Гёте: произнеся его имя, мы уже назвали полярно противоположный тип, незримое, но мощное присутствие которого ощущается в этой книге. Гёте не только как естествоиспытатель, как геолог был «противником всего вулканического», — и в искусстве он ставил эволюционный путь выше взрывов вдохновения и с редкой для него и почти озлобленной решительностью боролся со всяким насилием, судорогой, со всем вулканическим, коротко говоря — с демонизмом. И именно этот озлобленный отпор убедительнее всего доказывает, что и для его искусства борьба с демоном была вопросом существования. Ибо только тот, кто встретился в жизни с демоном, кто, содрогаясь, заглянул ему в глаза Медузы, кто испытал эту пытку, лишь тот может ощущать в нём столь опасного врага. По–видимому, в чаще своей юности Гёте пришлось, решая вопрос о жизни и смерти, столкнуться с этой опасностью, — об этом свидетельствуют пророческие образы Вертера — Клейста и Тассо — Гёльдерлина и Ницше — образы, созданием которых он отвратил от себя их судьбу. И от этой ужасной встречи у Гёте на всю жизнь осталось озлобленное благоговение и нескрываемый страх перед смертельной силой великого противника. Магическим взором он узнаёт кровного врага во всяком образе и воплощении: в музыке Бетховена, в «Пентесилее» Клейста, в трагедиях Шекспира (которые он, в конце концов, не в состоянии был раскрывать: «это бы меня убило»), и чем деятельнее он стремится к созиданию и самосохранению, тем заботливее, тем боязливее он его избегает. Он знает, к чему приводит власть демона над человеком; поэтому защищается сам и тщетно предостерегает других. Гёте затрачивает столько же героических сил на самосохранение, сколько поэты, одержимые демоном, — на самоуничтожение. И он в этом поединке борется за высшую свободу: он защищает свою меру от безмерного, он стремится к достижению предела, а они — только к беспредельности.

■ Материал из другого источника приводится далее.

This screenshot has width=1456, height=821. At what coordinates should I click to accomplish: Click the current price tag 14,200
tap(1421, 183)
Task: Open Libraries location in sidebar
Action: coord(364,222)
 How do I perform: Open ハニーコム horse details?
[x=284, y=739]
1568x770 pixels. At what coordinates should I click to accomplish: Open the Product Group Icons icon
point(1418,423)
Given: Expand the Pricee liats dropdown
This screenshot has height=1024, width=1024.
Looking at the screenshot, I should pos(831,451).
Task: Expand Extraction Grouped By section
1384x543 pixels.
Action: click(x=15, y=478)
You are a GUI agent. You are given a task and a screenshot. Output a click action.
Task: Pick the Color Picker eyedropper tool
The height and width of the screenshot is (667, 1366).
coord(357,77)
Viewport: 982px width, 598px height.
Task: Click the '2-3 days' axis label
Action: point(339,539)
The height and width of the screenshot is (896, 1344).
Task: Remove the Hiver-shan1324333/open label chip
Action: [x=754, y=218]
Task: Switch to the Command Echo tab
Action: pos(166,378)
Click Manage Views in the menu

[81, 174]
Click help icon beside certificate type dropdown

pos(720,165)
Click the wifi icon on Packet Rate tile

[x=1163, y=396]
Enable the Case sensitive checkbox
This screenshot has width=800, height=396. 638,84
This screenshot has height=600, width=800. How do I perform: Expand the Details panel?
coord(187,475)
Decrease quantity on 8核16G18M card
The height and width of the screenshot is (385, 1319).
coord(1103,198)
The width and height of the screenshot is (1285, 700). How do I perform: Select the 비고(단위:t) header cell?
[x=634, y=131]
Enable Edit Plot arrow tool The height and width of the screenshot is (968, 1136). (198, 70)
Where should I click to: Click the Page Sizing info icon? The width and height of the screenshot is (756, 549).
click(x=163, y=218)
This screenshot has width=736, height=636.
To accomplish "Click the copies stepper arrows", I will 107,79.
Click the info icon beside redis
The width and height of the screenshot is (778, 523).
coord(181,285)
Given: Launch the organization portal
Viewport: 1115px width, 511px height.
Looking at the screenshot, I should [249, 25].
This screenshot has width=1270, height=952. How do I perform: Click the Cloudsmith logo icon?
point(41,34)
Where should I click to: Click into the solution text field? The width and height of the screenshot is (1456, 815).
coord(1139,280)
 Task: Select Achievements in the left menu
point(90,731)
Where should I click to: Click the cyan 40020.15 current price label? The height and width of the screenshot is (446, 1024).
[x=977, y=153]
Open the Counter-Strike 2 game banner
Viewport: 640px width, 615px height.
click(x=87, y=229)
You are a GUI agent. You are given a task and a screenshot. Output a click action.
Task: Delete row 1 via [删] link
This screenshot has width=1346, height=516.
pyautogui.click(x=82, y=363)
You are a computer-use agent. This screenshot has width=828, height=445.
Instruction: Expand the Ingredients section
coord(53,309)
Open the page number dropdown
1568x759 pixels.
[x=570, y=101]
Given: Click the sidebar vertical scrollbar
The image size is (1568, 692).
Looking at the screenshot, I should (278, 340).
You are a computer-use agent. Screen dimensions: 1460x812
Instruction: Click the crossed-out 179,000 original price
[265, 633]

Именно в этом смысле, отнюдь не в смысле соперничества (в жизни существовавшего), я противопоставляю образ Гёте этим трем поэтам и служителям демона: я ощущал потребность ввести сильный «голос против», чтобы экзальтированное, гимническое, титаническое творчество, перед которым я преклоняюсь, воссоздав образы Клейста, Гёльдерлина и Ницше, не казалось единственным или самым возвышенным, в смысле сравнительной оценки, искусством. Именно сопоставление его с противоположным типом творчества раскрывает проблему духовной полярности в наиболее яркой форме. Поэтому, может быть, не лишним будет наглядно представить эту имманентную антитезу в некоторых ее отношениях. Почти с математической точностью разворачивается этот контраст из общей формулы вплоть до мельчайших событий их чувственной жизни: только сравнение Гёте с его демоническими антагонистами, сравнение двух высших форм духовных ценностей проливает свет в глубь проблемы.